Metavibes

Saturday, November 25, 2006

Andrew Cowie's talk in FOSS.in 2006

He gave a talk on "Solving fundamental structural problem of free software movement" where he addressed various problems.

He addressed the fact that it is indeed not very easy to contribute code for someone who is interested in participating. There is a long learning curve, and inherently centralized approach to get your patches accepted. The root of problem is the fact that everyone uses cvs and subversion, and he highlighted other emerging tools which approach the problem at the process level itself i.e. doing patch management in very different, decentralized manner.

Second problem is the difficulty of having to set up the build mechanism using make, autoconf and host of other tools, and he and others are working towards a simplified tool that could help the process (buildtool).

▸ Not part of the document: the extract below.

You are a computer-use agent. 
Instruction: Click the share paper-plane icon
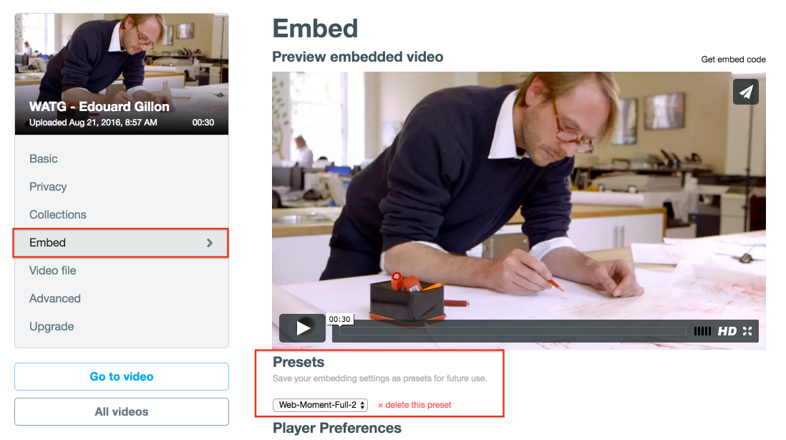(x=746, y=92)
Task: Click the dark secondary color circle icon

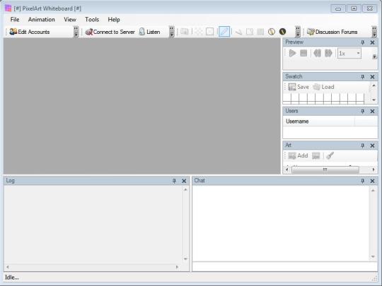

Third problem he addressed was the fact that bug tracking tools are indeed very bad - in the sense that for a given problem one faces, it is very difficult to trace back to the root of problem, which end up in some bug tracking system set up within project contexts, and end up as frustrating experience - especially considering that different libraries of same projects will use different bug-tracking systems altogether. Solution? To create a unified bug tracking mechanism.

And finally he also gave a lot of insights in ongoing Microsoft and Novell agreement related issues. And the fact that Microsoft can resurrect long-forgotten patents. He quoted example of DOS file system patent, which was resurrected after about 16-17 years or so...

People like me, who can't contribute on continuous basis, but can once in a while identify bugs and do small enhancements will indeed want to see some interesting things happen. I recently wanted to add a simple support for privoxy - to make it select a proxy from a list of proxies provided during runtime (something like switchproxy that is available as firefox plugin). I wanted this so that networking roaming is simplified and I can make privoxy the only proxy all my applications should configure and use; so I don't have to worry about switching proxies of every app when I roam. I knew exactly what code I wanted to write, but I couldn't get the build environment setup in quick enough time. (Especially considering that I wanted the binaries for windows).... and finally gave up on the idea.

Perhaps the approach for things like making bug tracking uniform is to let each system give out ATOM feeds with specialized entry types (i.e. of type "bug"). Agreeing on schema will always be a problem, but we can still do something.  The feed aggregators can then ensure that they identify these entries and provide a uniform look and feel at client-end. And we require a mechanism to capture dependencies, and associate raw errors with high level errors. (For e.g. "xyz.h not found" should be translated to "Package xyzxyz not installed on your system."). The ATOM feed approach also helps offline users who are connected to internet intermittently...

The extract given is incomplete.